Understanding `required` and `allowEmpty` in CakePHP validation rules

Posted by on June 03, 2013 · 4 mins read

One of the most confusing things about CakePHP’s validation rules is the meaning of the required and (especially) allowEmpty flags. Therefore I figured I’d give them both a quick walkthrough that you can reference whenever you get confused.

So here are some important facts about Cake validation rules, in bullet points:

  • Validation rules for ields that are not specified in the fieldList for a Model::validates() or Model::save() call are never executed; these fields will not be saved so they are completely ignored. The allowEmpty/required flags will not change this behavior.

  • required and allowEmpty only affect whether a validation rule is executed or not.

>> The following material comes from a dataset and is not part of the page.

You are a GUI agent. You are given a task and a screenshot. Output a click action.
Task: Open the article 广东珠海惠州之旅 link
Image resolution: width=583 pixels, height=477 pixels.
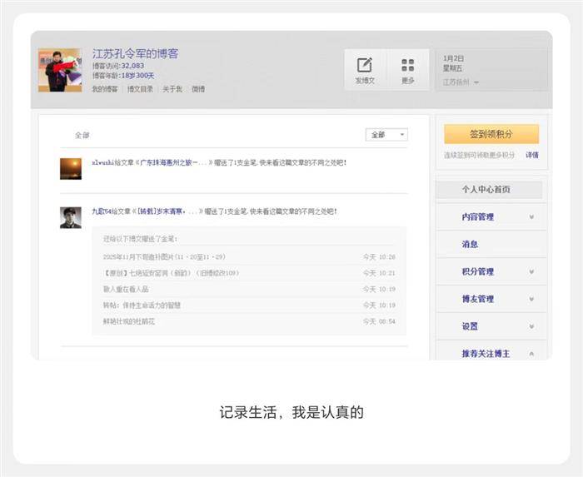click(174, 163)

They do not affect the rule itself, they are merely meant as an easy way to break out of common scenarios without having to add extra rules.

  • Now that we’ve established that; required only checks whether a field is present on the input array using array_key_exists. If the field is not present, the validation rules for this field are not executed, because you cannot use the value of a field that doesn’t exist. With required = true in this scenario the validation rule will fail with the message of the rule the required flag was set on, while required = false would lead to the field’s validation succeeding without any rule being executed. The default value of required is false, meaning a field doesn’t have to be present with the save.

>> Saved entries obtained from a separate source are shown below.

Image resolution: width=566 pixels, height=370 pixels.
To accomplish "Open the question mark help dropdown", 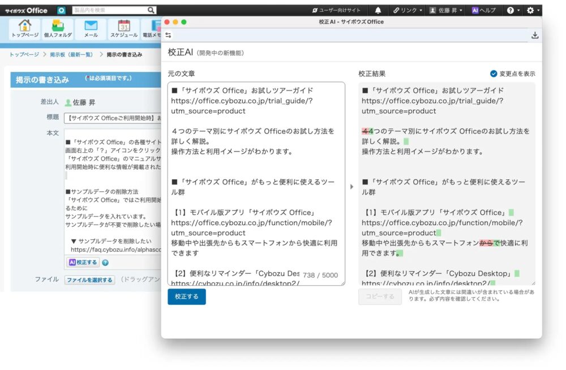I will 513,10.
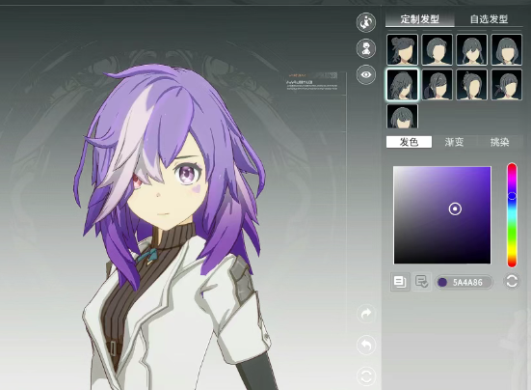Click the undo arrow icon
This screenshot has width=531, height=390.
point(366,345)
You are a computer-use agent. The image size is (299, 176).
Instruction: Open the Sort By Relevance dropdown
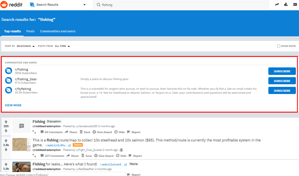26,46
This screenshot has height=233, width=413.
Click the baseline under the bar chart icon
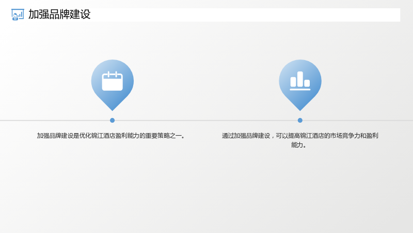300,90
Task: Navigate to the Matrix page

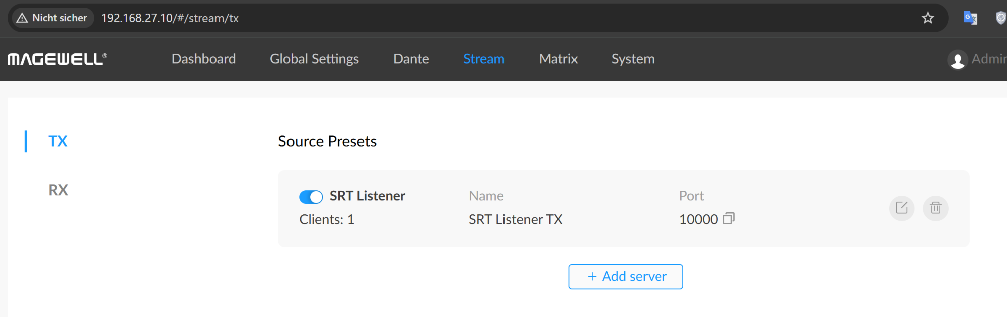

  • The allowEmpty flag lets you skip all validation rules for a field or fail immediately if the field is left empty. This empty check is defined true for any value for which empty returns true, except for "0", which is considered non-empty. Now comes the confusing part: allowEmpty has three possible values, not two. Specifying true would cause validation to be skipped if the field is empty, specifying false causes it to fail in that case. You might already see the missing third case here: the one that skips the empty check and just executes the validation rule. This is actually the default behavior - it happens when you don’t specify allowEmpty at all. The explicit equivalent of this would be allowEmpty = null.

I hope this settles some of the confusion.

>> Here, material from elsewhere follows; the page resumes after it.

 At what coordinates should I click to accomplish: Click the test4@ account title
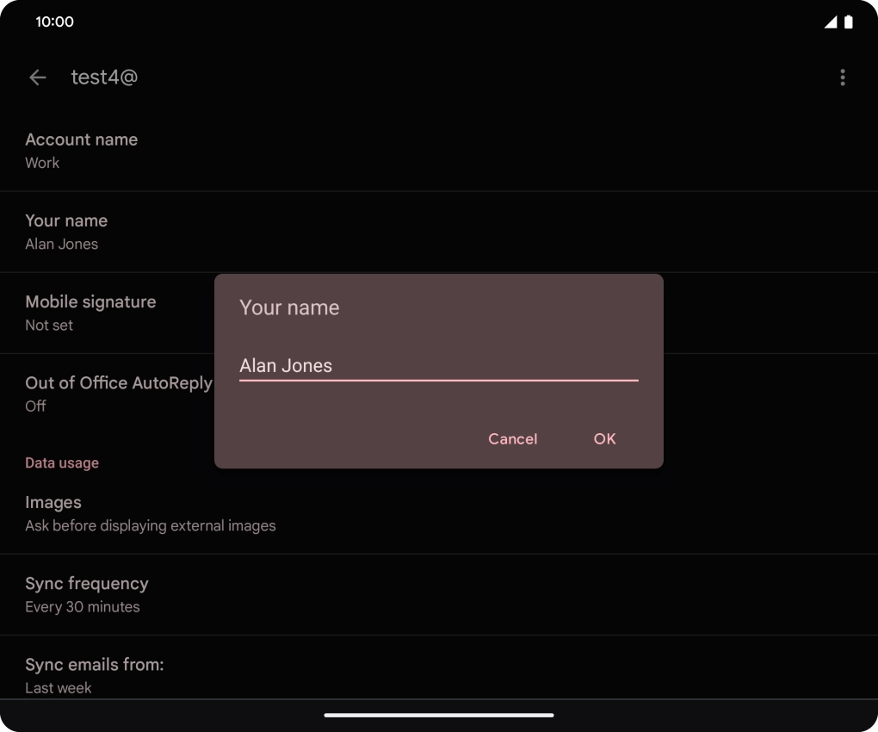tap(104, 78)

One more thing though: sometimes you want a different validation error for when a field has not been specified but should have been - this is impossible when adding required = true to an existing rule (because that rule has its own validation error). The solution is adding a validation rule that always succeeds to your model:

// The validation rules
public $validate = array(
	'fieldName' => array(
		'required' => array(
			'rule' => 'present',
			'message' => 'This field is required',
			'required' => true
		),
		'some_other_rule' => array(
			'rule' => 'whatever',
			'message' => 'Some other condition is not met'
		)
	)
);


// The rule
public function present() {
	return true;
}

This way validation will fail with a "This field is required" error if it is left out, and another appropriate error if a different condition fails.